No sooner born, he did not, like other babes, cry: "'"Whaay! Whaay!” but in a full, loud voice bawled: "'Drink, drink, drink!’’ as though inviting the company to fall to. What is more, he shouted so lustily that he was heard throughout the regions of Beuxe (pronounced "booze”) and Bibarois (which in sound evokes bibbers and is how the Gascons pronounce "Vivarais”) .
Now I suspect that you do not thoroughly believe this strange nativity. If you do not, I care but little, though an honest and sensible man always believes what he is told and what he finds written. Does not Solomon say in Proverbs (XIII, 15): "Innocens credit omni verbo, the innocent believeth every word,” and does not St. Paul (I Corinthians, 13) declare: "Charitas omma credit, Charity believeth all.”
Why should you not believe what I tell you? Because, you reply, there is no evidence. And I reply in turn that for this very reason you should believe with perfect faith. For the gentlemen of the Sorbonne say that faith is the argument of non-evident truths.
Is anything I have related beyond our law or faith, contrary to our reason, or opposed to Divine Scriptures? For my part, I find nothing in the Holy Bible that stands against it. And if such had been the will of God, would you affirm that He could not accomplish it?

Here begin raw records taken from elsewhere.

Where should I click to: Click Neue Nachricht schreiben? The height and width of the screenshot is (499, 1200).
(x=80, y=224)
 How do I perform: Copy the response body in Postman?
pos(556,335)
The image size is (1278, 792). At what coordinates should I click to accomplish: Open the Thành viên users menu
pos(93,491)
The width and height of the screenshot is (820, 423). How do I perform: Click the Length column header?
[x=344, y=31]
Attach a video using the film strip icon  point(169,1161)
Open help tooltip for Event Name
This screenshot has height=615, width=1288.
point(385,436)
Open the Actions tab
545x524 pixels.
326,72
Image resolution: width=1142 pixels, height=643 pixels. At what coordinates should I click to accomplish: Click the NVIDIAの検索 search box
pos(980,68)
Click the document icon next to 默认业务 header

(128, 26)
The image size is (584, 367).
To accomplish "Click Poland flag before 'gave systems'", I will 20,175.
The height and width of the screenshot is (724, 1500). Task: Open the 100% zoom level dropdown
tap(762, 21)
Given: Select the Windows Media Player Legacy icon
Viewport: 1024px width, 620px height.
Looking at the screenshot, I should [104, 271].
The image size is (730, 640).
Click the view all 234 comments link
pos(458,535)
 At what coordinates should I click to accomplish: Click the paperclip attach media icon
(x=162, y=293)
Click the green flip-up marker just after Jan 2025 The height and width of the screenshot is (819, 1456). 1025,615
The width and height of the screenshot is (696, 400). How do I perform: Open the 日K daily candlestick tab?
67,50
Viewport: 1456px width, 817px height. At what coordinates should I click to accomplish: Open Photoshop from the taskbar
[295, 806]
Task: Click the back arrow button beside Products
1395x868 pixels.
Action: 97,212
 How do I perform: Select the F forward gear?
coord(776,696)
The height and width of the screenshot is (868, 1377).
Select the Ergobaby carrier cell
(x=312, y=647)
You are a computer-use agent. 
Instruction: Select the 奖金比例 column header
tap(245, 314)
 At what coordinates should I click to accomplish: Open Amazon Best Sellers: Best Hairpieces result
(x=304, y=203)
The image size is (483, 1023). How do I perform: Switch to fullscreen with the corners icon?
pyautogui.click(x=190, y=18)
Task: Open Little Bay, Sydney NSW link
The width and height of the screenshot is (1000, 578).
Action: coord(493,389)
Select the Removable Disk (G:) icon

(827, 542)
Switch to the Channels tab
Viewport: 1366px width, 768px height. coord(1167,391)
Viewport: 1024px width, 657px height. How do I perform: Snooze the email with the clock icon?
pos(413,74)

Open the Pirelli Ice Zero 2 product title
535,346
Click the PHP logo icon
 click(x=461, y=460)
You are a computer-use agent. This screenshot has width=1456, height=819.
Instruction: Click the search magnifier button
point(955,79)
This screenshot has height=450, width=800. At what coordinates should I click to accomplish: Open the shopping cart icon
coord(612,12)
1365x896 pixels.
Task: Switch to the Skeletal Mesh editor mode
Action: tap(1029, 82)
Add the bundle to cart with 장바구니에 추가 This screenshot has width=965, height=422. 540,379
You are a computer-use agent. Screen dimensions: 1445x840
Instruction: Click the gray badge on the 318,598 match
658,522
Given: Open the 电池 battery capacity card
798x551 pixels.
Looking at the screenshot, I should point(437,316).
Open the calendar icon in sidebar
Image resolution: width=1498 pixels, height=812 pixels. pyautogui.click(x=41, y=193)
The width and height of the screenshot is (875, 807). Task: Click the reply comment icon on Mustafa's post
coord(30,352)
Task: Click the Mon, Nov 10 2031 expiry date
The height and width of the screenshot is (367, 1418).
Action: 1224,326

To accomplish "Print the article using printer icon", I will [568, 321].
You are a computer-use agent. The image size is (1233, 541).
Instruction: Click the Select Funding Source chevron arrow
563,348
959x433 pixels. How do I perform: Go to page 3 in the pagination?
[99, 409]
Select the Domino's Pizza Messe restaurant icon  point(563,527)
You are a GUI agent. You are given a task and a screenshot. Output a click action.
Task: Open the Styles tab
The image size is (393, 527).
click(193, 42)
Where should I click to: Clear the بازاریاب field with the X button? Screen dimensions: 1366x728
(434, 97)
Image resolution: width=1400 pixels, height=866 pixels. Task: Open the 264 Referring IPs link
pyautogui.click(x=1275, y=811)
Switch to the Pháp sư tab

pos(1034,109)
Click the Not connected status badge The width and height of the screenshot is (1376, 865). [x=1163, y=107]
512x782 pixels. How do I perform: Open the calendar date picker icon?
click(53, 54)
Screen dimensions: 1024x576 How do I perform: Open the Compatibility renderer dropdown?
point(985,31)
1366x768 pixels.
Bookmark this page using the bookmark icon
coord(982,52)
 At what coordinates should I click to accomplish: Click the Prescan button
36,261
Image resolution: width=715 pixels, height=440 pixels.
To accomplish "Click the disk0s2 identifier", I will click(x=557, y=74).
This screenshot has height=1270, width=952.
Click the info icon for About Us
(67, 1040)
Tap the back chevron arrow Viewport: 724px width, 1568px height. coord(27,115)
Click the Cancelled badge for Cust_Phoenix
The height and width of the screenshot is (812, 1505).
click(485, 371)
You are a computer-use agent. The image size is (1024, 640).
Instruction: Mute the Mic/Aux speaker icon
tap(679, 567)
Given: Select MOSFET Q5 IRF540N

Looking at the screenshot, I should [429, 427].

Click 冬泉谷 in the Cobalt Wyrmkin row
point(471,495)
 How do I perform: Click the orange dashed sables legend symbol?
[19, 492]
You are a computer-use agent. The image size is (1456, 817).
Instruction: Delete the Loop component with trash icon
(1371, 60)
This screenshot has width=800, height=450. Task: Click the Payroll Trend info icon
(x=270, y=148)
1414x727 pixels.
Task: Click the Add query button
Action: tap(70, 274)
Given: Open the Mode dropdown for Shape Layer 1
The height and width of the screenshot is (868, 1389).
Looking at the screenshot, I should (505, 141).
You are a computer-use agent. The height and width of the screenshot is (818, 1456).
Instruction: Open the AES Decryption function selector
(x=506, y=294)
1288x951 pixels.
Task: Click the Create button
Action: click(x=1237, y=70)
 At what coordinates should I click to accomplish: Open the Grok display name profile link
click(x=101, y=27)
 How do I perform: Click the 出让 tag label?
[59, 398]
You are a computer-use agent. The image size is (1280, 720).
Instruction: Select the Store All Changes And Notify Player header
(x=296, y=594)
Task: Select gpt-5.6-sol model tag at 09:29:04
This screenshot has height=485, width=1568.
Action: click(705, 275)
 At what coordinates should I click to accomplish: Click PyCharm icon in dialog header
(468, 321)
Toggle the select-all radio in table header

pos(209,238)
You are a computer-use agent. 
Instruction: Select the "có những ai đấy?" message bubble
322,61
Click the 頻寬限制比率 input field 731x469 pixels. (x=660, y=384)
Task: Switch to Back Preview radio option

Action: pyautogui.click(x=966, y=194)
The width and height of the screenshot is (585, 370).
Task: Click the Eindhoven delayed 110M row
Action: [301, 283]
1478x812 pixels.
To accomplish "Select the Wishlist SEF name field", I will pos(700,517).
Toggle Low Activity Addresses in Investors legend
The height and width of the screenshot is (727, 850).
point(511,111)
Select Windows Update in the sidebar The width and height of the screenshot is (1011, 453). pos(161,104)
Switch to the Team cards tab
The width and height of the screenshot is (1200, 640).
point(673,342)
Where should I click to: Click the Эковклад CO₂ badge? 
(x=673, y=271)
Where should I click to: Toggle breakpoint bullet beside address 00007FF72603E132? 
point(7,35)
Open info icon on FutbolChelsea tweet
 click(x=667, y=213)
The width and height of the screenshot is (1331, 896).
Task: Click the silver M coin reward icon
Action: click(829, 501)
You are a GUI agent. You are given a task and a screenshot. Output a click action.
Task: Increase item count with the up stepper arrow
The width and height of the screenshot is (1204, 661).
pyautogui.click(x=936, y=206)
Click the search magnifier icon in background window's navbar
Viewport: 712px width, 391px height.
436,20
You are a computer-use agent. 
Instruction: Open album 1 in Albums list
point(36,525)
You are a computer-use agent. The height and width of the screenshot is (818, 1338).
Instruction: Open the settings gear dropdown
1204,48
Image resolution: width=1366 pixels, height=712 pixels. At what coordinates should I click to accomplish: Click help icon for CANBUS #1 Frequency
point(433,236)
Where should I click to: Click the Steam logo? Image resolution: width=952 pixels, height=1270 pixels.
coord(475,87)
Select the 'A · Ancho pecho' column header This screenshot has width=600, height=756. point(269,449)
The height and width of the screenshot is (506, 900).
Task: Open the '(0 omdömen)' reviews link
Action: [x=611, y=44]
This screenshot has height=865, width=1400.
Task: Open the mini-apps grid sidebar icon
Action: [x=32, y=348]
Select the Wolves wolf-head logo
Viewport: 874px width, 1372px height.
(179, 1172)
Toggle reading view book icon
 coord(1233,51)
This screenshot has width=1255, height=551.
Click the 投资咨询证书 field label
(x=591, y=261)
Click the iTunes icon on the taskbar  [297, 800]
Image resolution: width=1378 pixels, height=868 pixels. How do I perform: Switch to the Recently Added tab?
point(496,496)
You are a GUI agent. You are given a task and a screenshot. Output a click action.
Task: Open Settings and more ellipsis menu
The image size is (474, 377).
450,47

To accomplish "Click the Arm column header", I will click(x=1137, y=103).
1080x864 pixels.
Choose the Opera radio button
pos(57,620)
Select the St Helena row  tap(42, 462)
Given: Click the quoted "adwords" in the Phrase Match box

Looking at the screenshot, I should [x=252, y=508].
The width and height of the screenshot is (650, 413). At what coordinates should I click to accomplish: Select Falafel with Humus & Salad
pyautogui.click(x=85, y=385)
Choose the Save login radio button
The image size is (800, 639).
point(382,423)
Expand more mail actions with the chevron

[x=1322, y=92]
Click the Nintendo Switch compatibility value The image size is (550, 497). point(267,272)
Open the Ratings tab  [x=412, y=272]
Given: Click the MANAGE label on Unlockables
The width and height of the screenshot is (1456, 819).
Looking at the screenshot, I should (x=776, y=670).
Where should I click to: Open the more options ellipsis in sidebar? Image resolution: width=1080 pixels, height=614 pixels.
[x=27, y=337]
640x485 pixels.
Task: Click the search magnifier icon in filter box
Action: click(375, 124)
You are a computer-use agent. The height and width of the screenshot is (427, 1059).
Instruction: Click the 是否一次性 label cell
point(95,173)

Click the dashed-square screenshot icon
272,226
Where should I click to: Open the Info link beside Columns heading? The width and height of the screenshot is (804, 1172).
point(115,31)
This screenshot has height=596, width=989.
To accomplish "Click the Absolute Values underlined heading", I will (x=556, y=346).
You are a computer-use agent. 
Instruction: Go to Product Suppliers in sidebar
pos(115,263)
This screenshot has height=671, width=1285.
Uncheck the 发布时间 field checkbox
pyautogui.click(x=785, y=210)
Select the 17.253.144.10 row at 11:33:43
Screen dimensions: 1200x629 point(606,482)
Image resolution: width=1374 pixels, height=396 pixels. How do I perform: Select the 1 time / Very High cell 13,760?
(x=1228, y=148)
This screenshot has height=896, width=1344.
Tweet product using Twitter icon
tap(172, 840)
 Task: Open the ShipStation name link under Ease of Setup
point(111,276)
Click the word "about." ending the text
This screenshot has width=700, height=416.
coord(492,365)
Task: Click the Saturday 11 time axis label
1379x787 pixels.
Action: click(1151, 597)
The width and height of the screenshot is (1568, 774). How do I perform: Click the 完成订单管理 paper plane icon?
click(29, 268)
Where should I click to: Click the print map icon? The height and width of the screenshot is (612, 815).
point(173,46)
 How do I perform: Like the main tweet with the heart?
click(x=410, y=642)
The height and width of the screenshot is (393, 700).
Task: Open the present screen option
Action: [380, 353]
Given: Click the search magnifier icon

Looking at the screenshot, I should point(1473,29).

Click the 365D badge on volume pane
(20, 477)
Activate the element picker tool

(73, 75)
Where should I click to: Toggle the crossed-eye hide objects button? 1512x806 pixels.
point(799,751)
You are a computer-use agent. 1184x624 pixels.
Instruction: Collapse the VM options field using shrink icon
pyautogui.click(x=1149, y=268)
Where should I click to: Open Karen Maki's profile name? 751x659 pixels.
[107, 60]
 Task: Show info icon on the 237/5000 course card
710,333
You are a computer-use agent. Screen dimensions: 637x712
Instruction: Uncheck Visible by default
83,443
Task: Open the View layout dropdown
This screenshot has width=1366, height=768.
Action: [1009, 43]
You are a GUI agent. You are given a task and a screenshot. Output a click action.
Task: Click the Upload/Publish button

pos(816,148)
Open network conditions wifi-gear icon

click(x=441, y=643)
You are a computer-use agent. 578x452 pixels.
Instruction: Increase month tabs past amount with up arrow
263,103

Ha, I pray you, do not ambiguembrangle your minds with such vain conceits. I tell you that nothing is impossible to God and, if He but pleased, women would henceforth give birth to their children through the left ear.
Was not Bacchus engendered out of the very thigh of Jupiter? Was not Roquetaillade or Cleftrock ushered into the world through his mother’s heel? Did not Croquemouche or Craunchfly first see the light out of his nurse’s slipper? Was not Minerva progenerated out of the brain and through the ear of Jupiter? Was not the bark of a myrrh tree brought to bed of Adonis? And did not an eggshell, laid and hatched by Leda, extravasate Castor and Pollux into being?
You would be infinitely more surprised and stunned were I presently to expose to you the entire chapter in which Pliny deals with fantastic and unnatural births, yet I am not nearly so accomplished a liar as he was. Read his Natural History, Book VII. Chapter III, yourselves, and do not plague me further with the subject.